DIY Bedliners For Pickups
Protecting your truck’s cargo box from damage all comes down to the three P’s: preparation, preparation, preparation
by Peter D. DuPre
(Photos by Bruce W. Smith and Line-X)
Any business owner in the construction/contracting trades who buys a new pickup and doesn’t install some kind of cargo box protection reduces both the longevity and the resale value of their truck.
One option is to install a pre-formed drop-in plastic bed liner to keep cargo from damaging the bed. These are inexpensive and easily removeable.
The downside is they usually have a very slippery surface, plus they attract dirt and grime underneath that scratches the paint, which leads to rust.
For the rest of us, the only real solution is either a sprayed or brushed on DIY (do it yourself) lining or a professionally applied one.
A DIY liner’s main advantage is one of cost. Prices for a DIY paint-on liner start as low as $50 a gallon and can run as high as $300 for a complete DIY kit, which compares favorably against $450 – $600 that a professionally applied liner such as Rhino Linings or Line-X costs.

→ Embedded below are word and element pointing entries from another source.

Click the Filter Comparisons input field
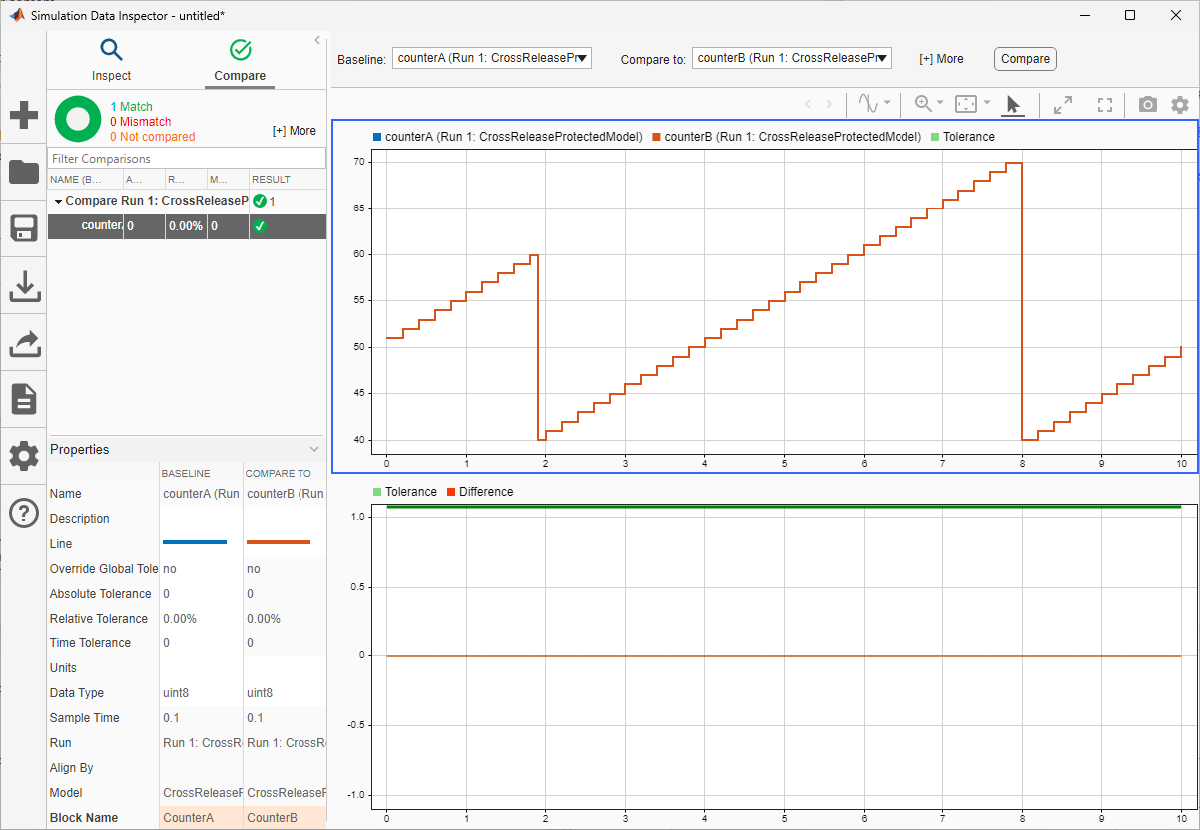Viewport: 1200px width, 830px height. click(x=187, y=158)
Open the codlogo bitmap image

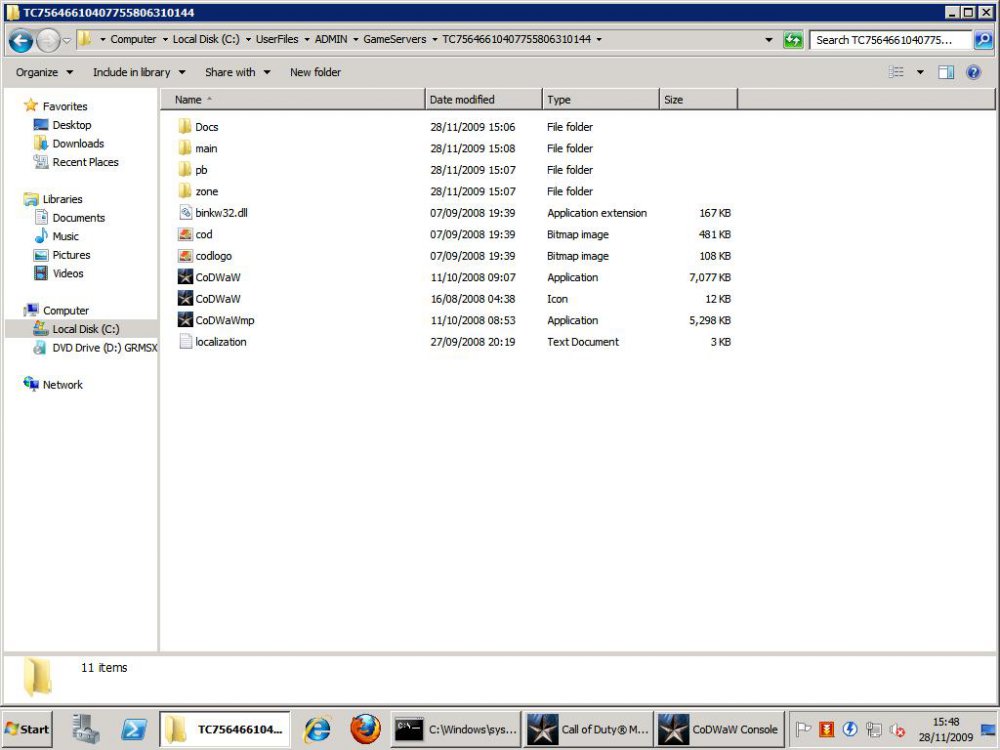[212, 256]
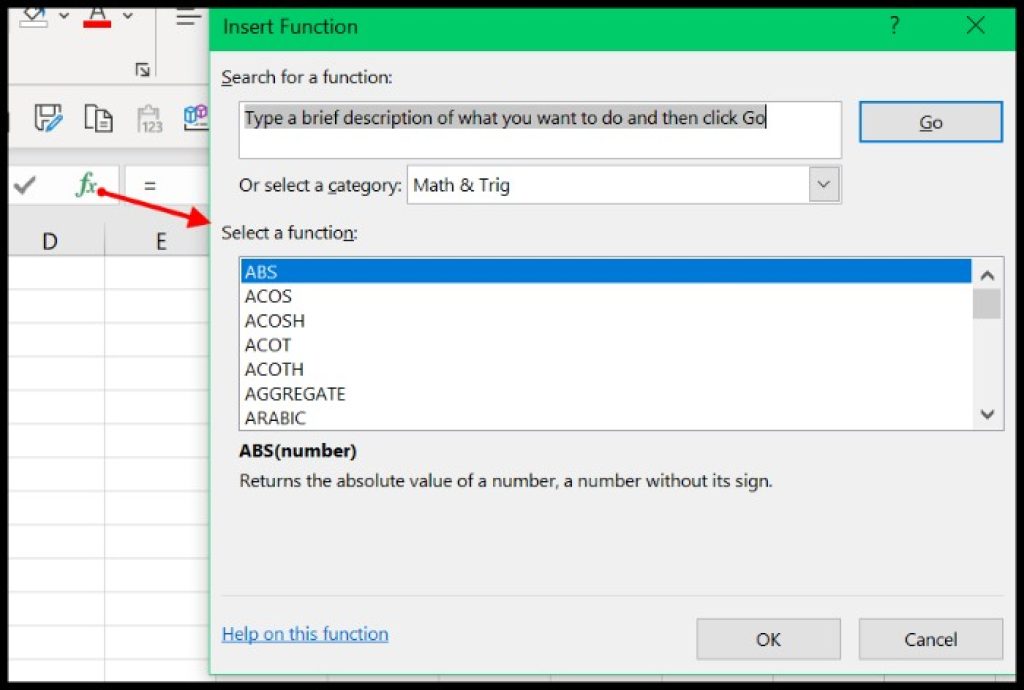Open the fill color dropdown arrow

pyautogui.click(x=62, y=14)
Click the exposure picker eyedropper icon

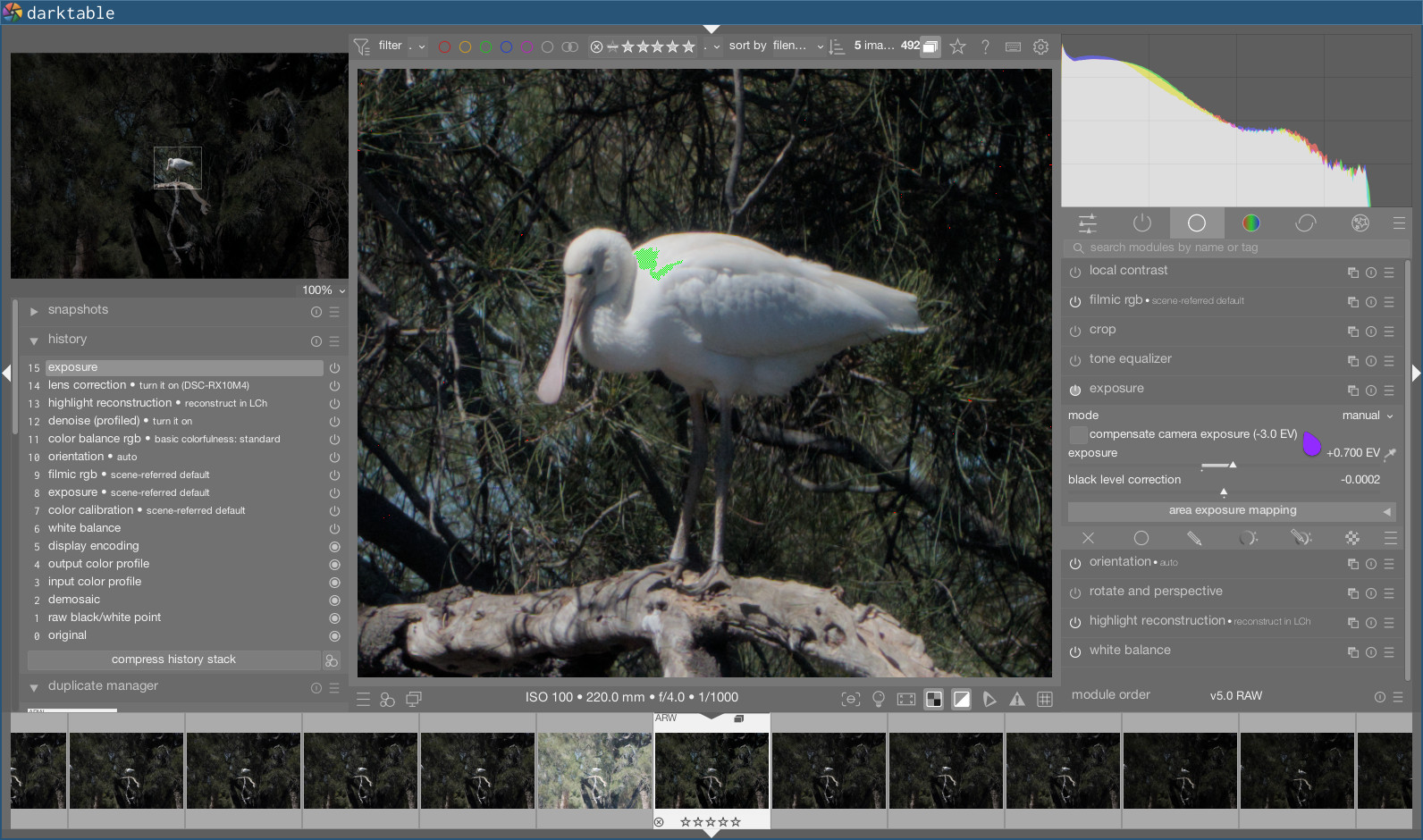click(x=1390, y=454)
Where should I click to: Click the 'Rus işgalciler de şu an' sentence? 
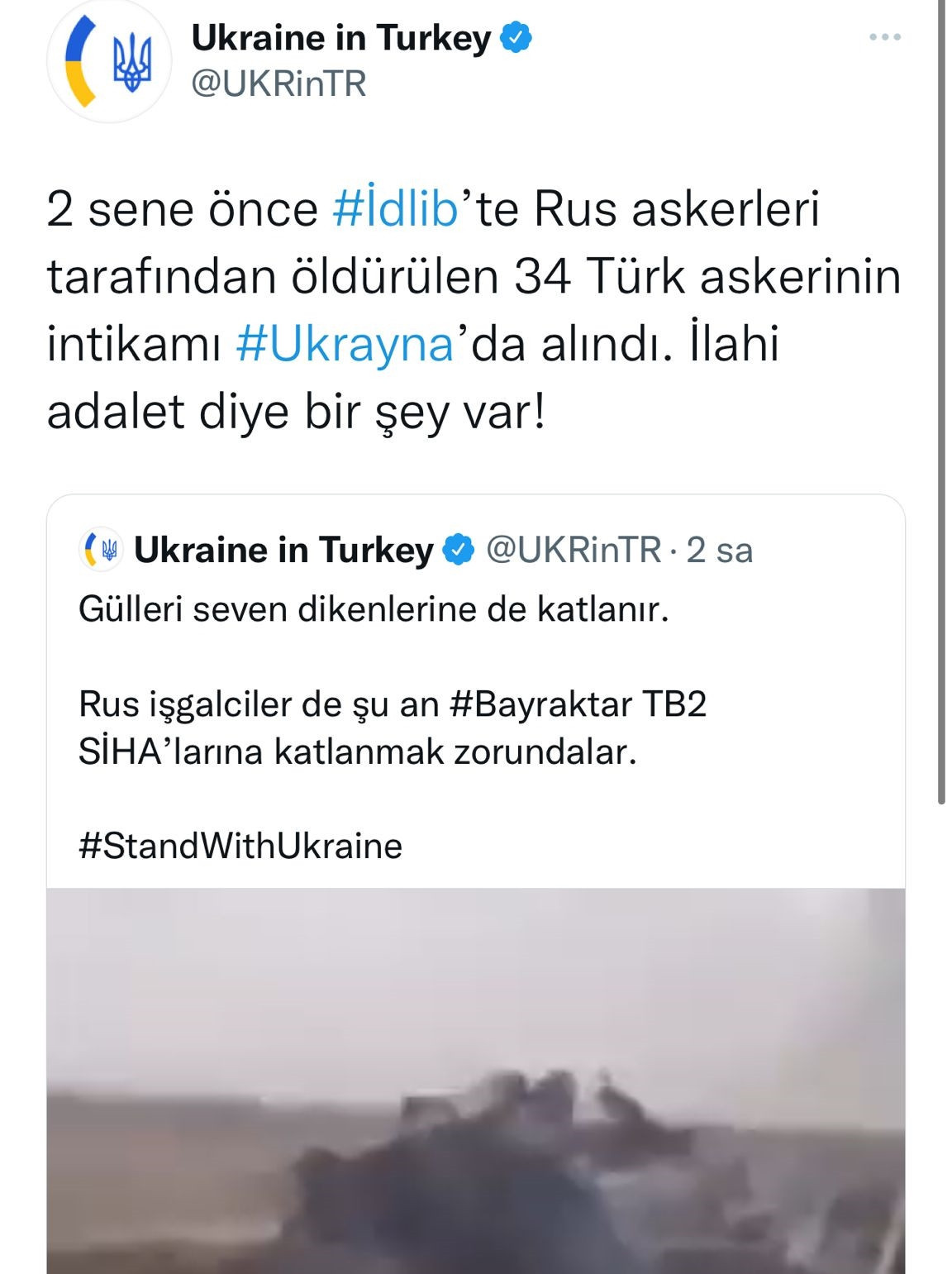(260, 704)
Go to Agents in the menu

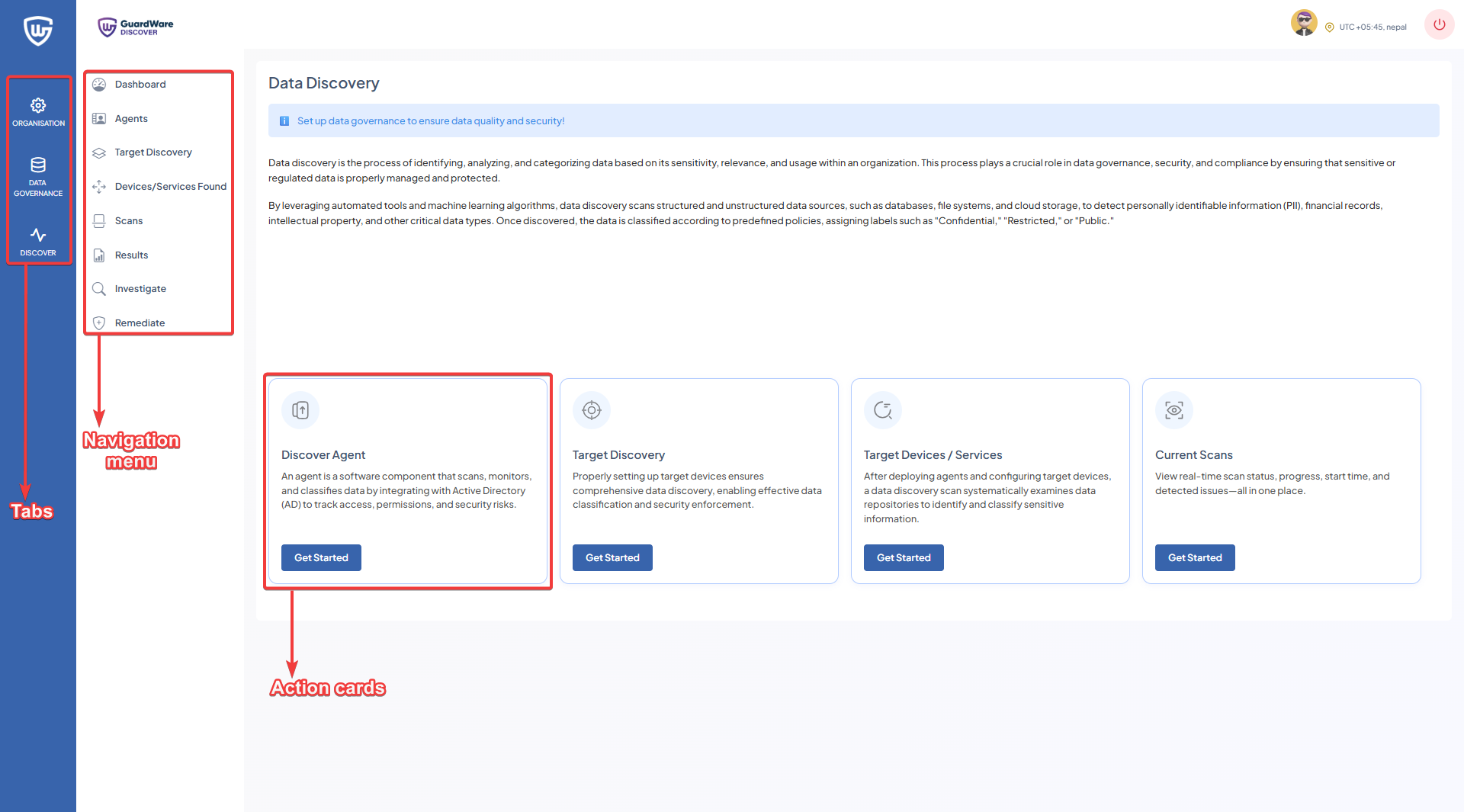tap(131, 119)
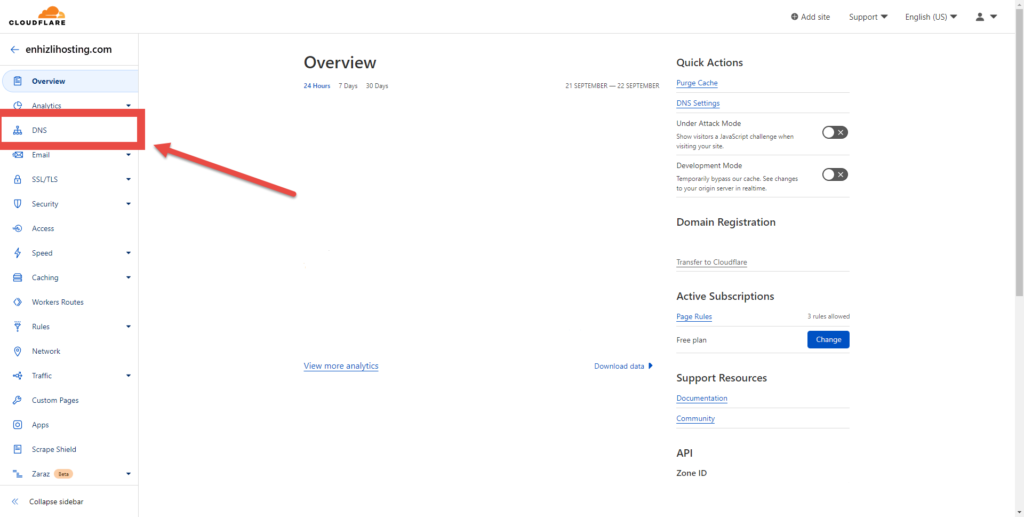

But the price paid at the register is only a small part of the decision: DIY lining materials come in a variety of formulas that vary by brand.
Some, such as Herculiner, consist of a polyurethane and rubber granule coating, while other systems like Monstaliner are two-part epoxy systems. Then there’s the amount of UV protection each product contains. (UV is what causes liners to discolor.)
UV protection by brand varies. Some brands have none, while others supply an UV protectant to protect from sun damage.
If saving money is the objective then consider going DIY, but be aware that what you save in dollars over a professionally applied product may cost you in time spent doing the job and the end result may be a poor looking job that provides limited protection.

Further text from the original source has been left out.